Aim of the exercise:
Which lines in the listing below contain the word "Select"? Show each of them in full.

Supplied data:
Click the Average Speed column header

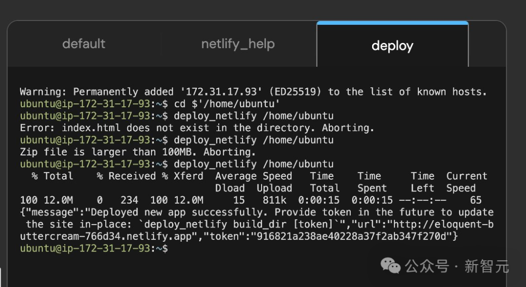(253, 176)
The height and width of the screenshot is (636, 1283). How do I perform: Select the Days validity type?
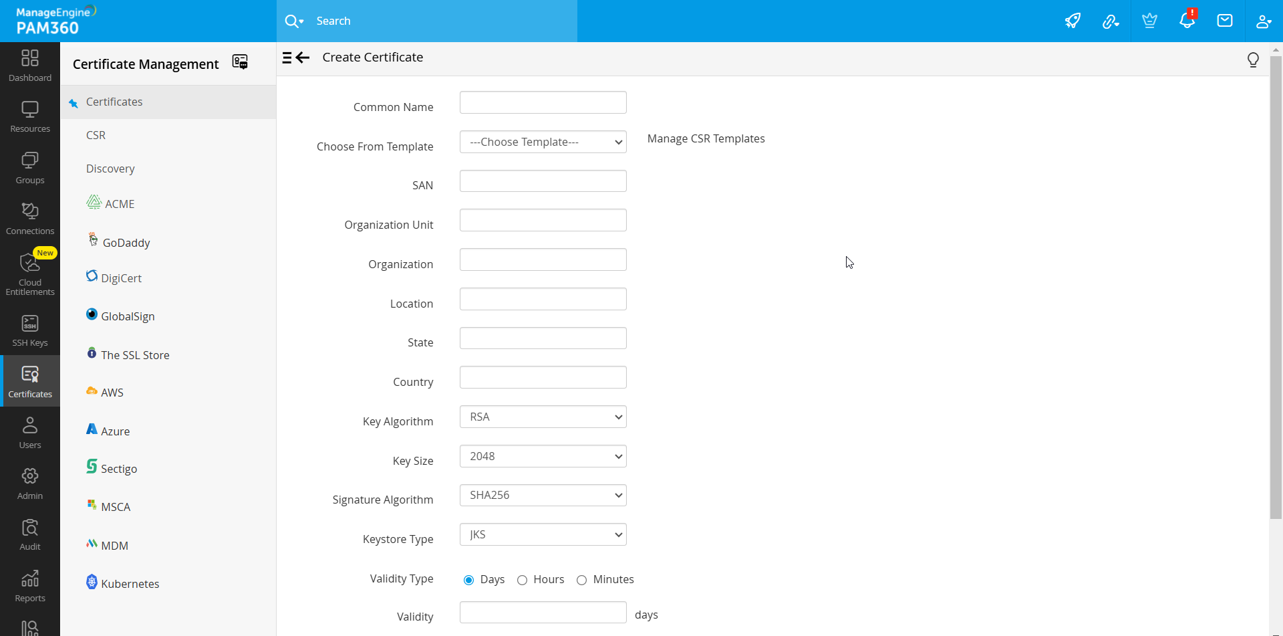[x=469, y=580]
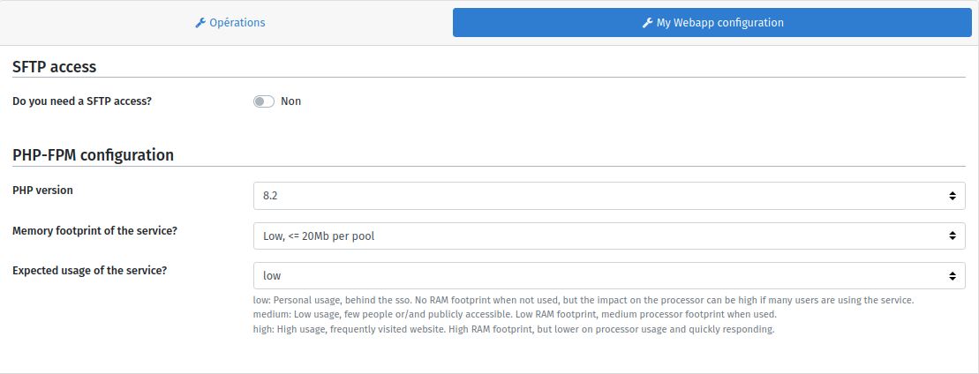
Task: Click the Expected usage up-down arrow icon
Action: coord(952,276)
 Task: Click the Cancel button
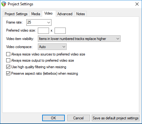[78, 118]
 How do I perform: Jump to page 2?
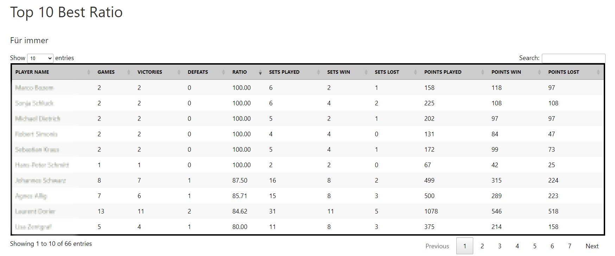pyautogui.click(x=482, y=246)
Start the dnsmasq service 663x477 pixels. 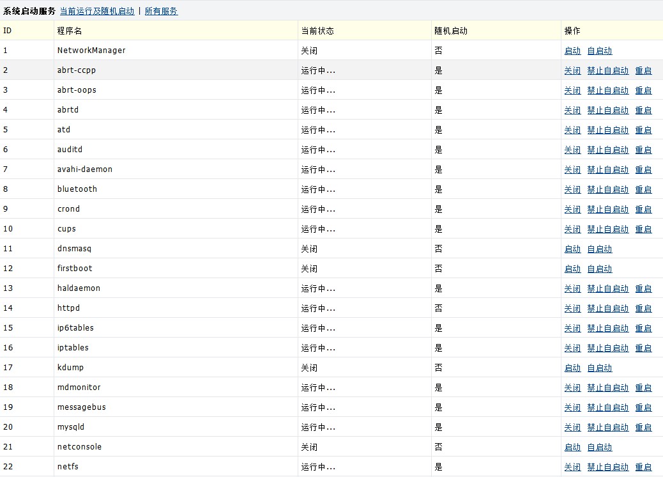(572, 249)
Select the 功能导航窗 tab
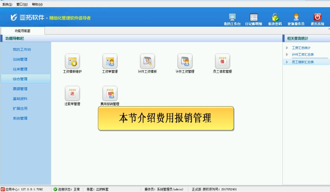Image resolution: width=330 pixels, height=192 pixels. 23,31
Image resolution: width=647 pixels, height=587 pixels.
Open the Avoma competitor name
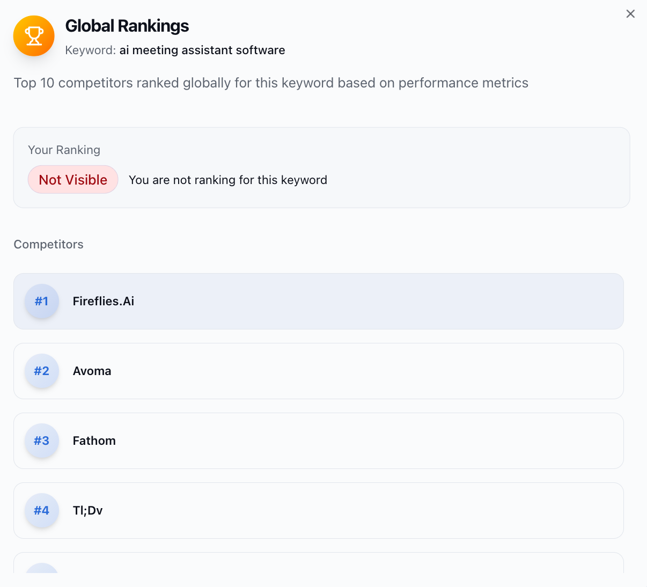click(x=92, y=371)
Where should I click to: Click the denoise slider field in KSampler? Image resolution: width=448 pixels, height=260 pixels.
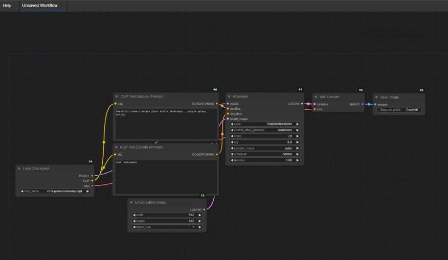click(264, 160)
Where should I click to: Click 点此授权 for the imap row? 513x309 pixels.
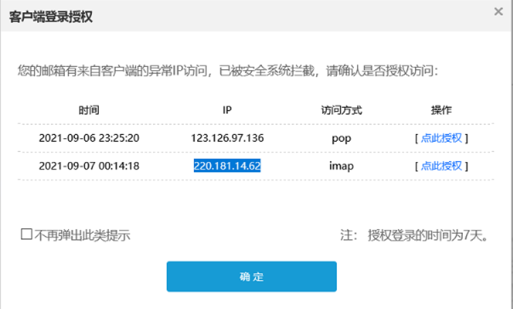[441, 166]
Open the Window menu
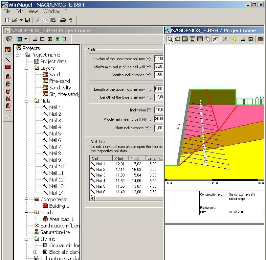 (51, 11)
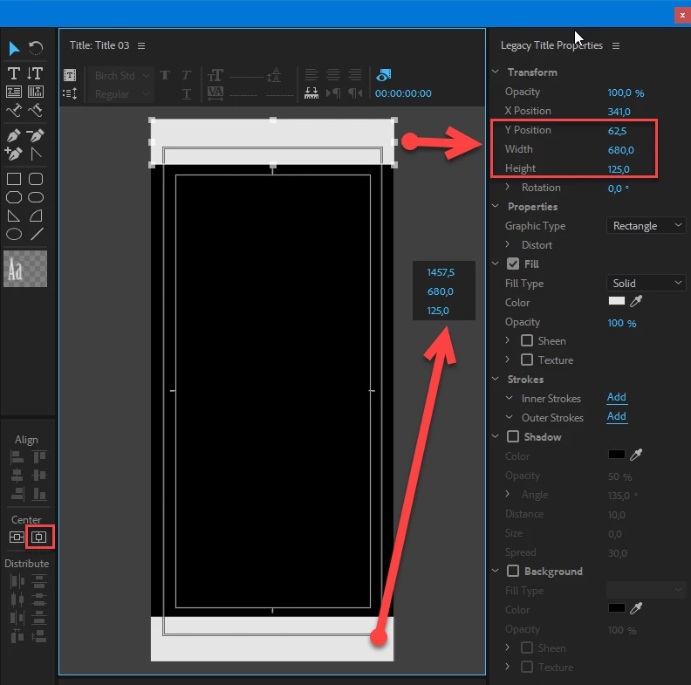Pick the Rectangle shape tool

(14, 179)
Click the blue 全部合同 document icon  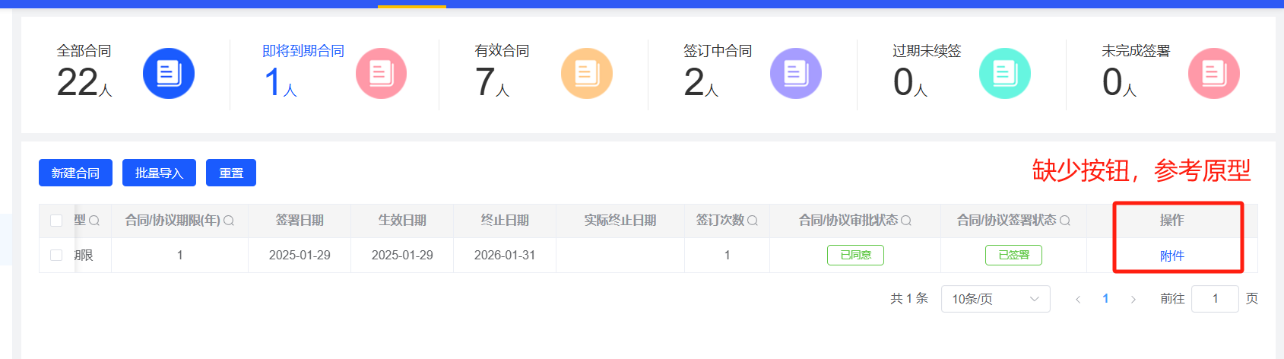[x=168, y=74]
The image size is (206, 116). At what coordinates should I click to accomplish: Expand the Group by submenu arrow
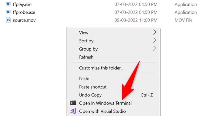click(155, 49)
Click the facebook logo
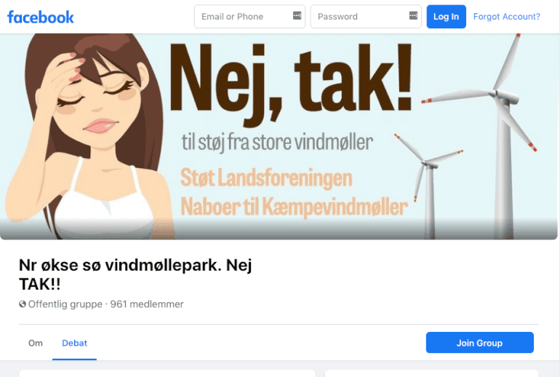 tap(40, 17)
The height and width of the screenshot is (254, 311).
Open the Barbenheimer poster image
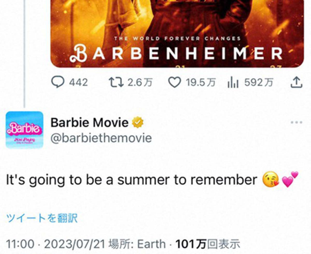coord(177,34)
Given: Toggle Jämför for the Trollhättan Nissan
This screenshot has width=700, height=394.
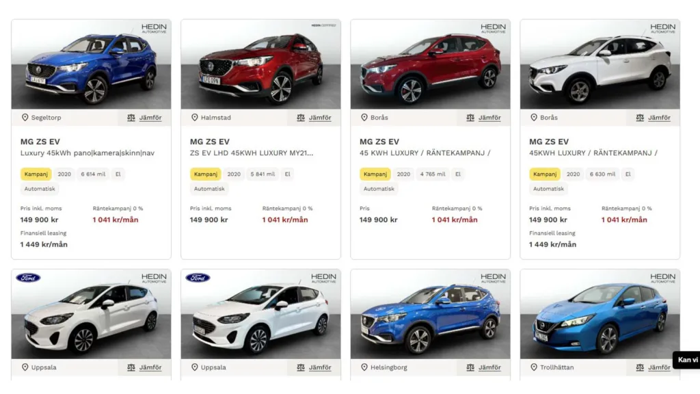Looking at the screenshot, I should coord(653,367).
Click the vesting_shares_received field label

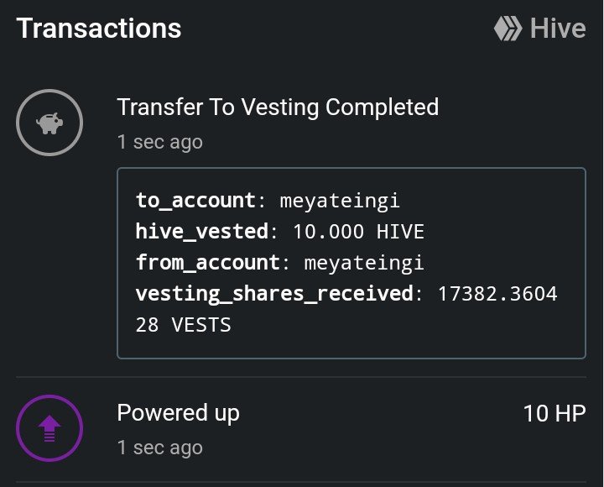pos(274,294)
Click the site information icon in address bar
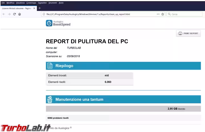 point(44,14)
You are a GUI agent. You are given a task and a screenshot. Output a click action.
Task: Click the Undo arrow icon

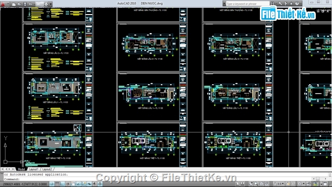coord(31,4)
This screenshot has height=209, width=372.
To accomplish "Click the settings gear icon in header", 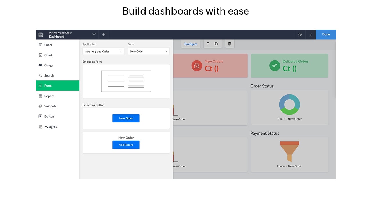I will pos(300,34).
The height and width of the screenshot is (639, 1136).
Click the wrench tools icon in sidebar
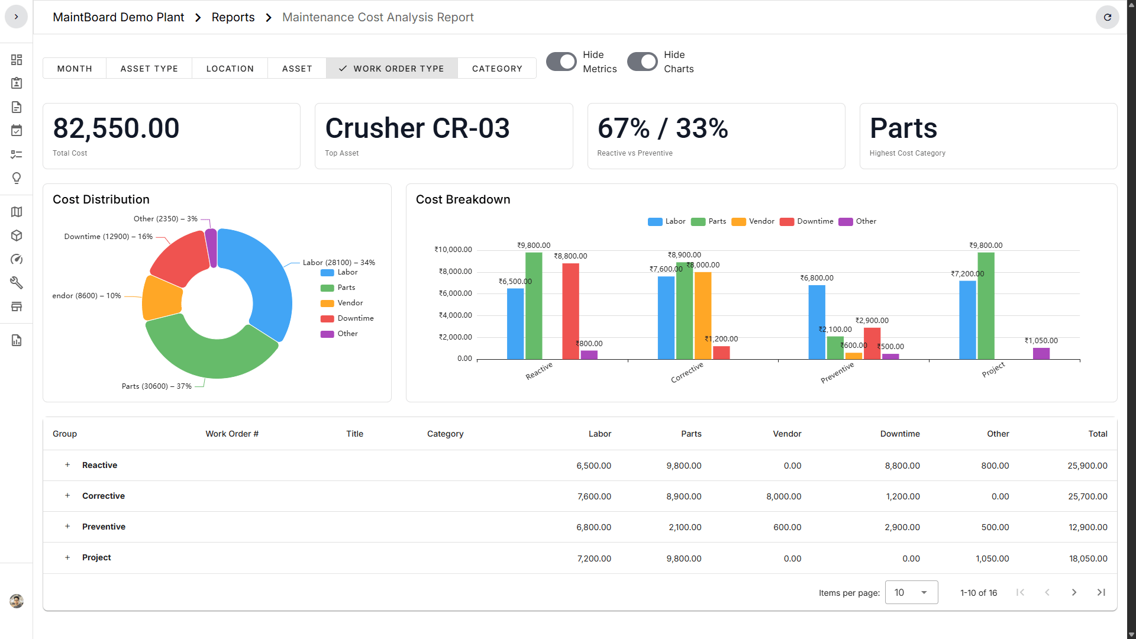coord(17,283)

Answer to this task:
The height and width of the screenshot is (636, 1283). How do I perform: Select the Days validity type?
Select the 功能导航窗 tab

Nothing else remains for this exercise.